Cameroon's Colonial Fault-Line Erupt into a Twenty First Century Battleground
This gallery is a brief selection from a much larger body of work. The remaining images and full narrative are reserved for my forthcoming book. For commissioning or licensing enquiries, please contact me directly.
Cameroon’s bloodiest fault line is a colonial artefact. After Germany’s defeat in 1918, the League of Nations split “Kamerun” into a French‑ruled core and a thin British crescent. Independence brought an uneasy 1961 federation, later scrapped, leaving Anglophones in the Northwest and Southwest under a centralised French‑speaking state.
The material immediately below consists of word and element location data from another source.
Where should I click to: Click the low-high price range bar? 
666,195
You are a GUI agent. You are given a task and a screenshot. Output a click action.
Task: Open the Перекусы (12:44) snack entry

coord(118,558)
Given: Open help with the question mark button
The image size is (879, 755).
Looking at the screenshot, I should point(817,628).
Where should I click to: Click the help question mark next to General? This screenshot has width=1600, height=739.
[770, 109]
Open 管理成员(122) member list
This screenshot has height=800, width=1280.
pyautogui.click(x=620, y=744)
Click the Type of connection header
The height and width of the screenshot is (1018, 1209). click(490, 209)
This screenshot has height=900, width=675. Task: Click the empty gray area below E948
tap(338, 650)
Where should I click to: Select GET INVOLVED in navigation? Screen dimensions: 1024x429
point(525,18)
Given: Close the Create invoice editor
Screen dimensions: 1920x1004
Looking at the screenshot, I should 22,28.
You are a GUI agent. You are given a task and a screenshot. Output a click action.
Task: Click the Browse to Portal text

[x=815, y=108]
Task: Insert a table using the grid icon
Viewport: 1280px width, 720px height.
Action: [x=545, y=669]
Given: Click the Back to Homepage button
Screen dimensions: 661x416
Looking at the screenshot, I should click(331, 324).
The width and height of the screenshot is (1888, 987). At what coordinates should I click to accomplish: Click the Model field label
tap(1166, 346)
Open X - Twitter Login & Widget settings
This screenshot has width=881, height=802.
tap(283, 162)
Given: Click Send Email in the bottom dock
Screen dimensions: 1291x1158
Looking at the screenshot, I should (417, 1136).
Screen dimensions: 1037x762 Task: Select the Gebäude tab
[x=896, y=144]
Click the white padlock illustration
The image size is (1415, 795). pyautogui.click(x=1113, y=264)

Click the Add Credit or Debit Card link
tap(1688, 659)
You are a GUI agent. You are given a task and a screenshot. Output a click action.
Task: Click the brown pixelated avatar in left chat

By 2016 protests over French‑only courts and curricula ignited an armed push for an independent “Ambazonia”.
Today that chalk border dictates who lives or bleeds. Villages burn, plantation labourers lose limbs, and schools are torched as rebels and soldiers force civilians to prove loyalty through the language they speak. Hospitals are war‑zone checkpoints; paperwork—once a colonial control tool—is destroyed to erase futures. The crisis is not merely “separatist” but the still‑open ledger of British–French partition. Without genuine federal autonomy that honours the 1961 pact, Cameroon’s Anglophone regions will remain a 21st‑century battleground drawn by strangers a century ago.